Perivascular epithelioid cell tumors (PEComas) are a group of related mesenchymal tumors that include angiomyolipoma, lymphangioleiomyomatosis, clear cell (sugar) tumor of the lung, and other morphologically and immunophenotypically similar neoplasms that can arise in soft tissue or visceral sites. There is a marked female preponderance and the most common visceral sites are uterus and gastrointestinal tract. These tumors are composed of sheets and nests of epithelioid and less commonly spindle cells with clear or granular eosinophilic cytoplasm. These tumors can be morphologically indistinguishable from other clear cell neoplasms, but the characteristic immunohistochemical features establish the diagnosis. Nearly all PEComas express HMB-45 and/or melan A. Most tumors co-express smooth muscle actin, and some are also positive for desmin, but most are negative for S-100 protein and keratin Coexpression of melanocytic and smooth muscle markers and absence of keratin easily separates PEComas from carcinomas. The expression of smooth muscle actin and absence of S-100 protein help in the distinction from melanoma.

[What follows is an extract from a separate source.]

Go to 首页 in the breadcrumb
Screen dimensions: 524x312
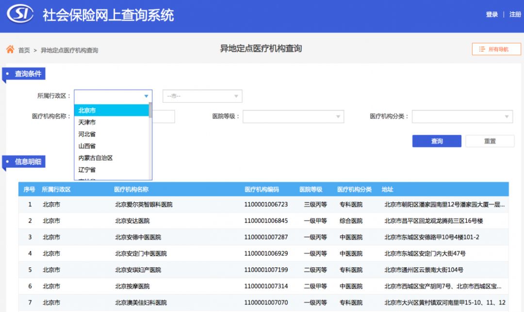click(x=24, y=50)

Neuroendocrine tumors like carcinoids, adrenocortical carcinoma and paraganglioma can show clear cytoplasm. Expression of chromogranin and synaptophysin separates carcinoids from metastatic renal cell carcinoma. CD10 can be expressed in both tumors and is not helpful in this distinction. The expression of inhibin, melan A and calretinin in adrenocortical carcinoma distinguishes it from renal cell carcinoma. Adrenocortical carcinomas express synaptophysin, but are negative for chromogranin. As opposed to renal cell carcinoma, most adrenocortical carcinomas are negative for pancytokeratin, although vimentin is often positive. Paragangliomas with clear cells retain their typical ‘zellballen’ pattern, express chromogranin and synaptophysin, and variably exhibit an S-100 protein positive population of sustentacular cells. All of these neoplasms are negative for RCC antigen.

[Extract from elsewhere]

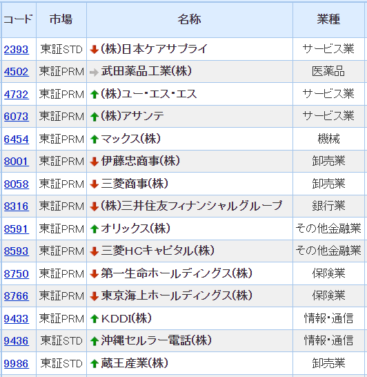Open stock code 4502 link
367x377 pixels.
point(17,72)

Other entities in the differential diagnosis would include sarcomas and clear cell carcinomas from other sites. Some sarcomas can have epithelioid morphology with clear cytoplasm, mimicking a clear cell carcinoma. Epithelioid leiomyosarcoma and epithelioid gastrointestinal stromal tumor are the most likely tumors in this category and can be distinguished from carcinoma by immunoreactivity for smooth muscle markers and c-kit respectively. Carcinomas from a wide variety of sites can exhibit clear cell features, including those originating in the prostate, endometrium, vagina, cervix, ovary, thyroid and liver. The clinical presentation, and pattern of immunoreactivity with cytokeratins (like CK7/CK20) and lineage specific markers such as TTF-1, PSA, Hep Par 1 etc. can help confirm the diagnosis.